Youth, especially in women, is touted as essential to success. We have this ridiculous idea of “past our prime” after we reach a certain age, as if our accomplishments have a “best before” date. But, I came across this interesting article on success after your 20s and it made me think…
When I was younger, probably about 23 to 27 (I’m 28 hah!), I felt an overwhelming dread that time was withering away. After graduating university, I had a hard time getting a job in my field, a heartbreaking case of writers’ block, and an inclination to Netflix binges. This led to anxiety for my future. I’d always been the type who impressed teachers with my wit and intelligence, but I couldn’t manage to extend that charm to the workforce, not to mention other areas of my life, like the romantic battlefield. I had all this time for creative endeavours, but my fear crippled me. Rejection crippled me. I wanted to be independent, successful, and famous.
At 24, I moved back in with my parents.
I now realize the importance of this growth period. In my early twenties, I had so much to learn, and still do. The quote below sums up my recent realization.
I am grateful I wasn’t given this opportunity at 25 as I believe my good intentions and passion could very well have done a lot of damage.
Christine Garde, Founder and CEO of CouldYou?
Here’s what I mean, for example.
I’ve been writing one short story for the past six years. I’ve submitted it to at least five literary journals thinking it was G.E.N.I.U.S. It was rejected every time. This story is my pet project as of late and I am ecstatic at how much it’s morphed into a whole new monster. Back to Christine’s quote above, if this story had been published back when I was a wee 22, it could have never reached its potential. AND could have been damaging (obviously not to the same extent as her work, but still). I now understand the importance of giving the attention my story deserves without impatience for publication. Knowing how much this story has matured makes me careful to ensure I spend the needed time to craft every detail with intention.
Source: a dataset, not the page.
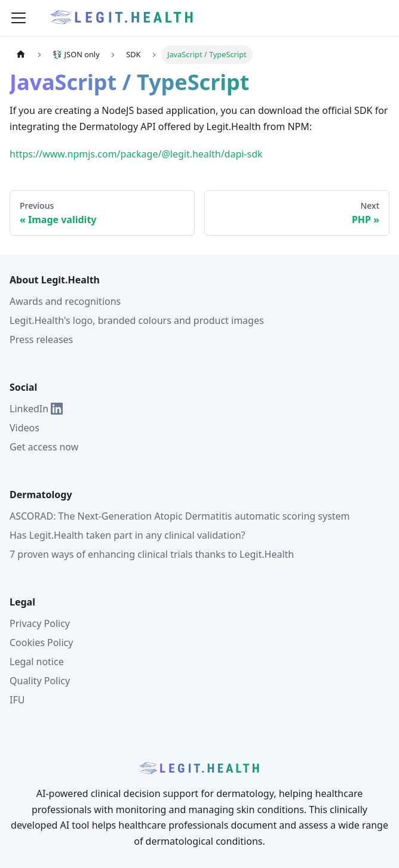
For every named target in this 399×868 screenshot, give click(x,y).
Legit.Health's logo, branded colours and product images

Ahhh, it makes me so excited!
Anywho, my point is that I (*we) have our whole lives to accomplish our goals. If we rush through life, checking off our bucket list we may not be living up to our full potential and may forget to enjoy the journey. Goals are great, I have many, but I’m also busy with my life–creative writing, spin classes, dance, dating, dinners, laughs and laughs and laughs. It’s these experiences that I feel will lead to my a-hah moment, my I-can’t-believe-this-is-it project. Are you stoked? I am!